Plusieurs commissaires (provinciaux) à la protection de la vie privée ont d’ailleurs joint leur voix à celle du commissaire fédéral à ce sujet. L’entreprise, elle, refuse d’admettre que ses activités s’avèrent problématiques, notamment parce qu’elle est américaine et donc, selon elle, non liée par les lois canadiennes. Clearview s’est d’ailleurs retirée du marché canadien en 2020, en cessant en principe d’offrir l’accès à son système à des organisations canadiennes. Selon elle, n’ayant plus de connexion suffisante avec le Canada, elle peut faire ce qu’elle veut, peu importe que cela puisse froisser les sensibilités de quelques citoyens canadiens. En vertu de la loi canadienne à ce sujet, cette position est malheureusement défendable, ce pour quoi les autorités pourraient bien frapper un mur si elles tentaient de déposer de réelles procédures contre Clearview.

À tout événement, les commissaires invitent à nouveau Clearview à supprimer les photos des Canadiens qui auraient été fichés (sans permission) dans sa base de données. Permettez-moi de ne pas retenir mon souffle pendant qu’on attend que Clearview se conforme à cette invitation.

Reconnaissance faciale et IA: la pelote de laine à démêler

On peut lire ce matin dans les médias qu’un Québécois demande au tribunal d’autoriser une action collective contre le bailleur de centres commerciaux Cadillac Fairview relativement à l’utilisation de bornes lui ayant permis de recueillir les images et les données biométriques de millions de visiteurs sans leur consentement. Pour le requérant, le bailleur aurait ainsi violé le droit des clients à leur vie privée en vertu de la Charte des droits et libertés de la personne.

Le système de pointe installé par ce bailleur dans certains centres commerciaux au Québec aurait capté l’image de visiteurs consultant l’appareil, et ce, sans les aviser que leur image était ainsi captée puis analysée, notamment pour décliner certaines données comme le sexe de la personne. Bien qu’on n’était pas au point de tenter d’identifier les personnes précisément, la pratique a tout de même de quoi nous préoccuper, selon plusieurs.
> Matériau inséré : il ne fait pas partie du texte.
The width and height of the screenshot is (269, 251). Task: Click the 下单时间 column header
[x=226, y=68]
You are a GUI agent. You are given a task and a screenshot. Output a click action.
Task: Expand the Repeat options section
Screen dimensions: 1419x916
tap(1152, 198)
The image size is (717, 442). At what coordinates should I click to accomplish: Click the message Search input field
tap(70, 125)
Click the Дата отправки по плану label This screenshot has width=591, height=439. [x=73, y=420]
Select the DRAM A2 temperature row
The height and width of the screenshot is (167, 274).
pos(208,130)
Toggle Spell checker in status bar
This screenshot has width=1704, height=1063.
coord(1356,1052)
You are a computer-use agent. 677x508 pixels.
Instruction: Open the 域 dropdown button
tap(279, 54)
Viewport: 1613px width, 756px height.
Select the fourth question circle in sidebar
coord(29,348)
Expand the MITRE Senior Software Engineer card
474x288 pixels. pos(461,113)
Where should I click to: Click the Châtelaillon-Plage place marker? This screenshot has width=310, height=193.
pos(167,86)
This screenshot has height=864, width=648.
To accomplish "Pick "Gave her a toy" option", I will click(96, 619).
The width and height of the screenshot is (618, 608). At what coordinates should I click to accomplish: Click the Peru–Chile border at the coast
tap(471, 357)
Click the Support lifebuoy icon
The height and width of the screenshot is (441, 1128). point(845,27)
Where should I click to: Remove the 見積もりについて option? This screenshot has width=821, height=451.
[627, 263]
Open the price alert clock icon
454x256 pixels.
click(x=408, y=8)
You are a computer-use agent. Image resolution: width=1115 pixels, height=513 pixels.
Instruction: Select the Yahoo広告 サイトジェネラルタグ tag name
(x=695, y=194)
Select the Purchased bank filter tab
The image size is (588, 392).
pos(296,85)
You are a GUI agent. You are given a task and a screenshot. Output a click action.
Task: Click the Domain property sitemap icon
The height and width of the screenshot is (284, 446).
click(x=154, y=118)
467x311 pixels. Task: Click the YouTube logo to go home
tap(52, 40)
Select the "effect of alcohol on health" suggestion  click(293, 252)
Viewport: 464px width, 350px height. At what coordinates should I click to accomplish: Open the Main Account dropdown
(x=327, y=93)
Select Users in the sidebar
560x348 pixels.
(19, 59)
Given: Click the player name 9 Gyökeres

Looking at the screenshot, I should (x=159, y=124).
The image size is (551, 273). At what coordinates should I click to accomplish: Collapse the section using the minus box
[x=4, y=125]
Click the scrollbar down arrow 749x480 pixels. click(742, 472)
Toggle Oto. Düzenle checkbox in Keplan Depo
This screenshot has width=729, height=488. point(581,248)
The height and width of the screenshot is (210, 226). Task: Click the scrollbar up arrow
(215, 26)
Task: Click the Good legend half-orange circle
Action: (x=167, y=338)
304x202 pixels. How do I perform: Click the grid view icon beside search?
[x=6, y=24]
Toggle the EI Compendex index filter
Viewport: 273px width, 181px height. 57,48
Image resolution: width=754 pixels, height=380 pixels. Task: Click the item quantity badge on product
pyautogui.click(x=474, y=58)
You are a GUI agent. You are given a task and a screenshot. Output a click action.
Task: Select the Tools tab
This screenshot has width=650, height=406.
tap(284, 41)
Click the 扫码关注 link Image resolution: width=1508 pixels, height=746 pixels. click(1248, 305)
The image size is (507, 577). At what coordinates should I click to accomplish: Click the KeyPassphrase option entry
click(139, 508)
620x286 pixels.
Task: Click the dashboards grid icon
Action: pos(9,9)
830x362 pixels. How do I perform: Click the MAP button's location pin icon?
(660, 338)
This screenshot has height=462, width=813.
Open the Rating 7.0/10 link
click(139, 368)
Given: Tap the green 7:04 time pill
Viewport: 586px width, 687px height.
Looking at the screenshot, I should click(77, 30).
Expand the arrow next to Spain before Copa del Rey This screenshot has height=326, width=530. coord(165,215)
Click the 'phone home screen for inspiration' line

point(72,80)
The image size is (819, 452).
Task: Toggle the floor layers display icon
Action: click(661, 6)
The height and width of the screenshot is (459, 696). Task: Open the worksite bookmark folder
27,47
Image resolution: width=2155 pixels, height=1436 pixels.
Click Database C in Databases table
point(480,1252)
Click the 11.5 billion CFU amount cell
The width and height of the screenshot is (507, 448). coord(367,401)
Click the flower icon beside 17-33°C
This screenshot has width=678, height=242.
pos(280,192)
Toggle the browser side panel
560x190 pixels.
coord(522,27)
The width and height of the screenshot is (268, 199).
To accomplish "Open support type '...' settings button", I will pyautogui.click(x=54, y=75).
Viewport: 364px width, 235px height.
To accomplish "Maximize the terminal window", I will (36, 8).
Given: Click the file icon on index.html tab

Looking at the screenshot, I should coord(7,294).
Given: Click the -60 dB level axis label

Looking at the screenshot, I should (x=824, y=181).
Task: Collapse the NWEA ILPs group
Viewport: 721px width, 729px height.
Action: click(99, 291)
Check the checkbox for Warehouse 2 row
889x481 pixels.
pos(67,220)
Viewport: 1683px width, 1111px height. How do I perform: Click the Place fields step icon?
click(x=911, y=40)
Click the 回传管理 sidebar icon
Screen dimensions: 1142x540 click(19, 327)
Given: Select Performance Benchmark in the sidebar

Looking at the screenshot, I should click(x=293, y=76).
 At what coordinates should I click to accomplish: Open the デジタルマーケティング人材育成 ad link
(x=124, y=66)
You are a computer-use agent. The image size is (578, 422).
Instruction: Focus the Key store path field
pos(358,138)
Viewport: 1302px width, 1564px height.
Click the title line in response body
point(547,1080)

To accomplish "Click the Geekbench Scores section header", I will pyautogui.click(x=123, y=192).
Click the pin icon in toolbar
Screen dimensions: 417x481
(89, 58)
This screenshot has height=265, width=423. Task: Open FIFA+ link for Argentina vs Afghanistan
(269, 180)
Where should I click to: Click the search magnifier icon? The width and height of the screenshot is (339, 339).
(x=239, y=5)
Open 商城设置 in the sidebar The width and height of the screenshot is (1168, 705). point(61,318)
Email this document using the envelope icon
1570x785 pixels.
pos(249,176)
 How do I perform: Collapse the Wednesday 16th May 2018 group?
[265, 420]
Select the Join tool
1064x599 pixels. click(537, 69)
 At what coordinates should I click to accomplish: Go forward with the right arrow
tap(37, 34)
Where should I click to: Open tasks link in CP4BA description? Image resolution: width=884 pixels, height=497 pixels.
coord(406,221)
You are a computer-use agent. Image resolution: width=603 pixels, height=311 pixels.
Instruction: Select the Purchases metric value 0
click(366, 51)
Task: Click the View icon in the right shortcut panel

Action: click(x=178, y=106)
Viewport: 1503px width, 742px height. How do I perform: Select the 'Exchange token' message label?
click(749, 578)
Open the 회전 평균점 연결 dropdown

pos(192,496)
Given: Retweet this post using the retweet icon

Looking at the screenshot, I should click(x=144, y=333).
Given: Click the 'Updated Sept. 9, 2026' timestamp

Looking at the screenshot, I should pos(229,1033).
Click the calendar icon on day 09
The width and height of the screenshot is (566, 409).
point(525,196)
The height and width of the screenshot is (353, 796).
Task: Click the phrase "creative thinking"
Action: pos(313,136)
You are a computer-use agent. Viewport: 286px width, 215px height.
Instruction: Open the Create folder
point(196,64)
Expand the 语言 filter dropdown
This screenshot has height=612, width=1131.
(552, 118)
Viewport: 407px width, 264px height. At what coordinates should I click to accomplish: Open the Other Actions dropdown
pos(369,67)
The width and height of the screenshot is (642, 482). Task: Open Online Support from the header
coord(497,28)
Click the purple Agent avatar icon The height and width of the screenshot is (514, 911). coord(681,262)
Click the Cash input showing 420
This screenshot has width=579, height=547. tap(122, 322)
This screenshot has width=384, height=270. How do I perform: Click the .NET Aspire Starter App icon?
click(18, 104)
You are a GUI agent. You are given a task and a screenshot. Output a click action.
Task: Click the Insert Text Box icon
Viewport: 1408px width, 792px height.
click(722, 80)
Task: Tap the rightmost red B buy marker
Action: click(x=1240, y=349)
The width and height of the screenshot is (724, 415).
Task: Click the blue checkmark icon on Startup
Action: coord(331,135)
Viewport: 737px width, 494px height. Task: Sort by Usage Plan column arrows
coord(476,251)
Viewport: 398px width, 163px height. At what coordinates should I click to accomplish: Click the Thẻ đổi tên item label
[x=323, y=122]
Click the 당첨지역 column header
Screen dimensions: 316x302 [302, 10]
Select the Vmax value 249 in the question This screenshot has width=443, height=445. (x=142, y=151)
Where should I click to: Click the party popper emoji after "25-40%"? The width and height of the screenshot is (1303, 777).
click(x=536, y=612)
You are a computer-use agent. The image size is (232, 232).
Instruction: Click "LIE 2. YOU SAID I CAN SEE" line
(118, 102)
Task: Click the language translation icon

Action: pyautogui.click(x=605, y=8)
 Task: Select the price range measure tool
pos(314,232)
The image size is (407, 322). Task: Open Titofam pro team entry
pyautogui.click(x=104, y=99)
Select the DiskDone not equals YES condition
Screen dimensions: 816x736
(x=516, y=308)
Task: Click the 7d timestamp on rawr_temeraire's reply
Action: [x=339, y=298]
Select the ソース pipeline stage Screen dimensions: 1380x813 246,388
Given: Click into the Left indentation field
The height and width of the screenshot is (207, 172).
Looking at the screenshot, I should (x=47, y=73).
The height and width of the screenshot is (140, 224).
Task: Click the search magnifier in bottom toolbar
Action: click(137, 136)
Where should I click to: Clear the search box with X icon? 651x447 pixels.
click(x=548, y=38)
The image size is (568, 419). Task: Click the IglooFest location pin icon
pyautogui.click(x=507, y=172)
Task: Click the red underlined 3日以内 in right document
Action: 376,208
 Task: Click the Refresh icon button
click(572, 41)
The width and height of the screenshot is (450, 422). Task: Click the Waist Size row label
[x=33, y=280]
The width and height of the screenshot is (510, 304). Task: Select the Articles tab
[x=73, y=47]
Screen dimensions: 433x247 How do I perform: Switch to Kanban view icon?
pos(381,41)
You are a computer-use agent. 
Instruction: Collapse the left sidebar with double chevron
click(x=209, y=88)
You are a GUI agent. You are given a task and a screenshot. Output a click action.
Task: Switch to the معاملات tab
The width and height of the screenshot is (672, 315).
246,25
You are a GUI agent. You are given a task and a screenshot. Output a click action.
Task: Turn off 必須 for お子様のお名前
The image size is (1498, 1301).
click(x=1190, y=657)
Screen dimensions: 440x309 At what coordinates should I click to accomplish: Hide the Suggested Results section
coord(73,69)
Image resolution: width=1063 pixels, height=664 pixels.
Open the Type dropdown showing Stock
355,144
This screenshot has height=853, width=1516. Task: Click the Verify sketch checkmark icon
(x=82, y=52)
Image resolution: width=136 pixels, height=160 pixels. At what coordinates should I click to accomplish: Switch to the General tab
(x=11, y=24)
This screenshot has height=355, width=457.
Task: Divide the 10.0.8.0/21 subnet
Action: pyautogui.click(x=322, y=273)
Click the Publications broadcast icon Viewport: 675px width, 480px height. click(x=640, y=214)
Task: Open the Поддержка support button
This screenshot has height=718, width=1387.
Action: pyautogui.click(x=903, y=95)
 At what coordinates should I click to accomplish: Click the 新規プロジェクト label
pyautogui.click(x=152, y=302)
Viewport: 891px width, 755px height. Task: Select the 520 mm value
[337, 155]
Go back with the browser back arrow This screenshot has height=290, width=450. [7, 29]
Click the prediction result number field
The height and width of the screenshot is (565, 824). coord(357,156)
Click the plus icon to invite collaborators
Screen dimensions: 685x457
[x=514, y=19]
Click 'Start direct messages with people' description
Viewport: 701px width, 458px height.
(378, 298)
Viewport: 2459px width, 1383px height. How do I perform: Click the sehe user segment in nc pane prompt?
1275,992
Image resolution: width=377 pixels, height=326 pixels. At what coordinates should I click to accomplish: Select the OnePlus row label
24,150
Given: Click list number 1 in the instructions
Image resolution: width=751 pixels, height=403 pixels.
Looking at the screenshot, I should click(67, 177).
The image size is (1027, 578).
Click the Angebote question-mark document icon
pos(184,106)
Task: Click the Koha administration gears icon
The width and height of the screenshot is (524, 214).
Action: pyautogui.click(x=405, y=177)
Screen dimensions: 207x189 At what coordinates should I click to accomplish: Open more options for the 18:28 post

Fait intéressant, le Commissariat à la protection de la vie privée du Canada («Commissariat») réclamait justement récemment des mesures de protection de la vie privée plus solides quant à l’élaboration et l’utilisation de technologies liées à la reconnaissance faciale et aux systèmes d’intelligence artificielle (IA). L’annonce publiée la semaine dernière mentionnait les défis qui se présentent à nous en matière de reconnaissance faciale et d’intelligence artificielle. Elle reprenait, en gros, le thème du problème que présente pour la société canadienne l’activation de systèmes qui peuvent désormais vous ficher instantanément et même vous reconnaître.

Le potentiel de dérapage est évidemment énorme, ce qui justifie de nous poser dès maintenant de sérieuses questions quant à ce qu’on peut faire pour restreindre ou baliser l’adoption trop débridée de ce type de technologies.